Prasadam moves on in life and becomes a reputed pleader in the following years, though people refer to him as 'potti' pleader because of his short height. He then learns that Ramarao has been accused on murdering his friend Narayana Rao, and that he would be executed soon as per the available evidence. Prasadam defends Ramarao, but ultimately fails to win the argument against Airavatam, the public prosecutor.

Prasadam loses hope and reluctantly attends a function on Vijaya's request, where he observes the lookalike of Ramarao, who plans to sell the jewellery he stole after murdering Narayana Rao. Prasadam then realises that the killer, using his resemblance to Ramarao in terms of looks, deceived Narayana Rao and killed him before looting his lockers. By then, he had already made a call to Ramarao mimicking Narayana Rao's voice and summoned him to his residence, thus effectively framing him.

Prasadam, with the help of the police, arrests the killer when he and his accomplice try to sell the jewellery. The killer admits his acts in the court, and Ramarao is exonerated. The film ends with Prasadam marrying Vijaya in a grand ceremony.

== Production ==
During his stint as a theatre artist, Padmanabham and his friend Vallam Narasimha Rao established a production company named Rekha and Murali Arts, named after their children, and staged plays. They entered Telugu cinema later and produced the drama film Devata (1965). At an event celebrating its 50-day theatrical run at Rajahmundry, Padmanabham met playwright Bhamidipati Radhakrishna. They discussed the possibility of adapting the latter's play Idemiti into a film, and chose the title Potti Pleader.

K. Hemambaradhara Rao was signed to direct the film, and Padmanabham's brother B. Purushottam was credited as the producer. S. P. Kodandapani, a regular collaborator with Rekha and Murali Arts since its theatre days, was chosen as the film's music director. Sobhan Babu and Vanisri, then struggling actors, were signed to play Ramarao and Vijaya. Geetanjali and Ramana Reddy were cast as Santha and Dhanraj, with V. Nagayya, D. Ramanaidu and Perumallu making cameo appearances. Apart from them, Padmanabham's son Murali made a cameo appearance in the song "Cheekati Vichunule" as a flutist on the roads.

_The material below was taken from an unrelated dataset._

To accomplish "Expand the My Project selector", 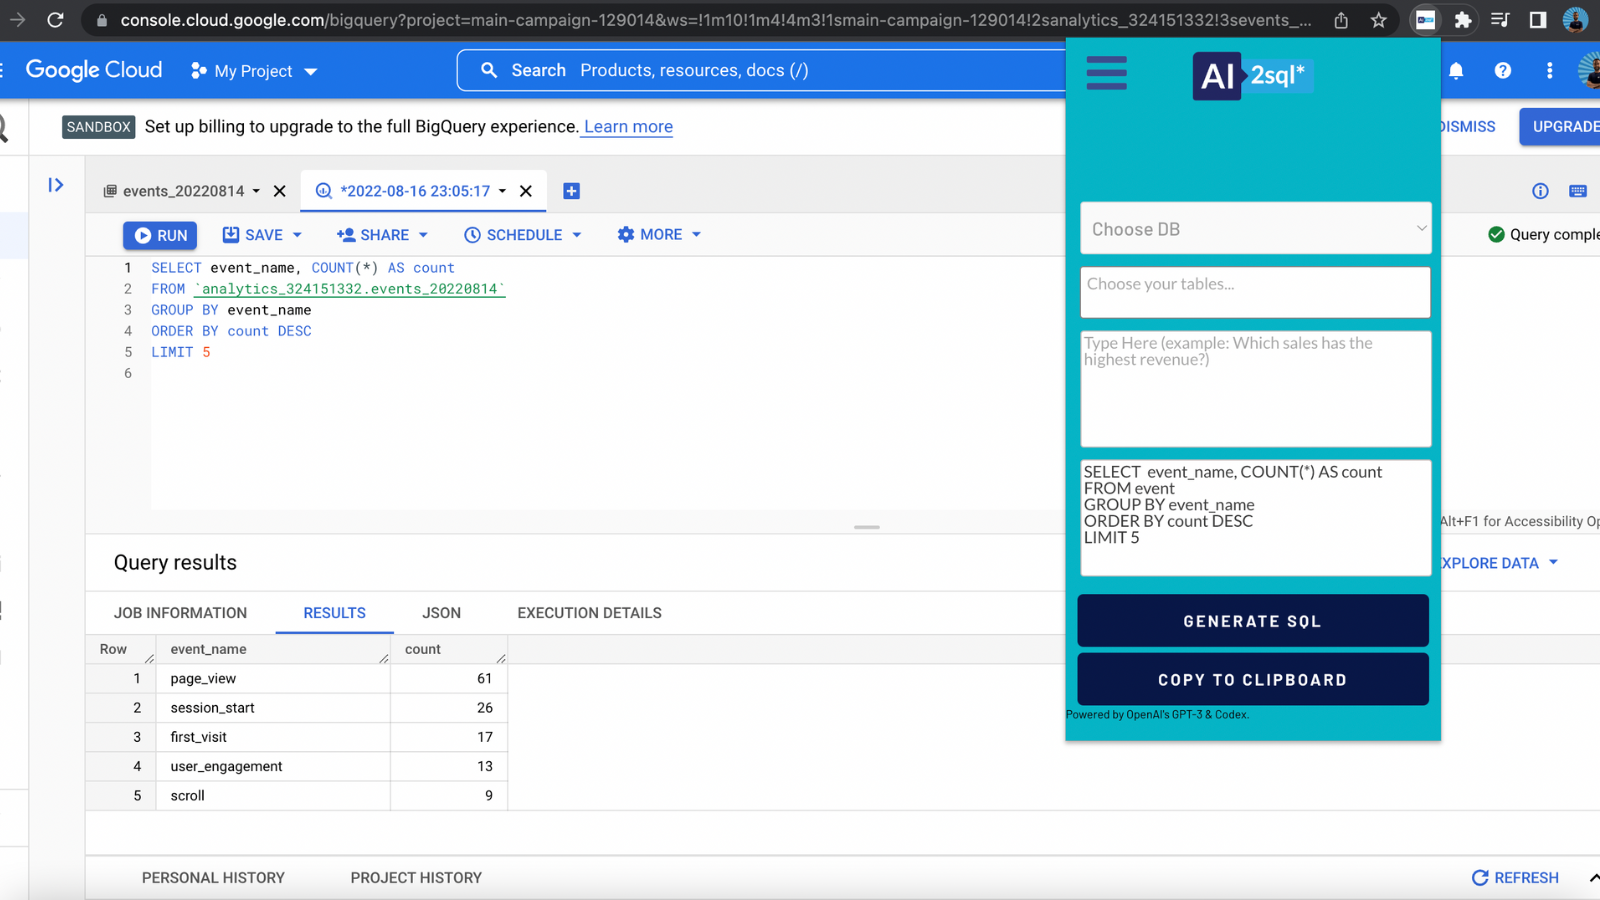I will click(x=311, y=70).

Potti Pleader received attention from the press during its production phase for hiring five choreographers to compose dance movements for the song sequences: Pasumarthi Krishnamurthy, Thangappa, Chinni, Sampath and K. S. Reddy. M. G. Singh and M. S. N. Murthy served as the film's director of photography and editor respectively. B. N. Krishna was the film's production designer. Potti Pleader was also known for its opening credits, where Padmanabham himself would introduce all the cast and crew who worked for the film. Filming took place in sets erected at Prasad Studios in Vadapalani and Saligramam in Madras (now Chennai).

== Music ==
S. P. Kodandapani composed the film's soundtrack and score; soundtrack consists of 7 tracks all written by different lyricists. The track "Cheekati Vichunule" was used extensively in the score as the theme music.

| Track | Song | Lyrics | Singer(s) |
|---|---|---|---|
| 1 | "Cheekati Vichunule" | Kosaraju Raghavaiah | Ghantasala |
| 2 | "Oogenu Manasu" | Daasarathi Krishnamacharyulu | P. B. Sreenivas, P. Susheela |
| 3 | "Andamannadi Neelo Chudali" | Aarudhra | Pithapuram Nageswara Rao, S. Janaki, Madhavapeddi Satyam |
| 4 | "Jhallumani Nanu" | Veturi | Jayadev, Sumitra |
| 5 | "Po Po Po Po Potti Pleader" | Appalacharya | L. R. Eswari, Padmanabham |
| 6 | "Lalijo Lalijo" | Sri Sri | P. Susheela |
| 7 | "Idhigo Idhigo Tamasha" | Rajasri | S. Janaki & Chorus |

== Release and reception ==
Potti Pleader was released on 5 May 1966 and was distributed by Vani Movies. The film was a critical and commercial success, completing a 100-day theatrical run.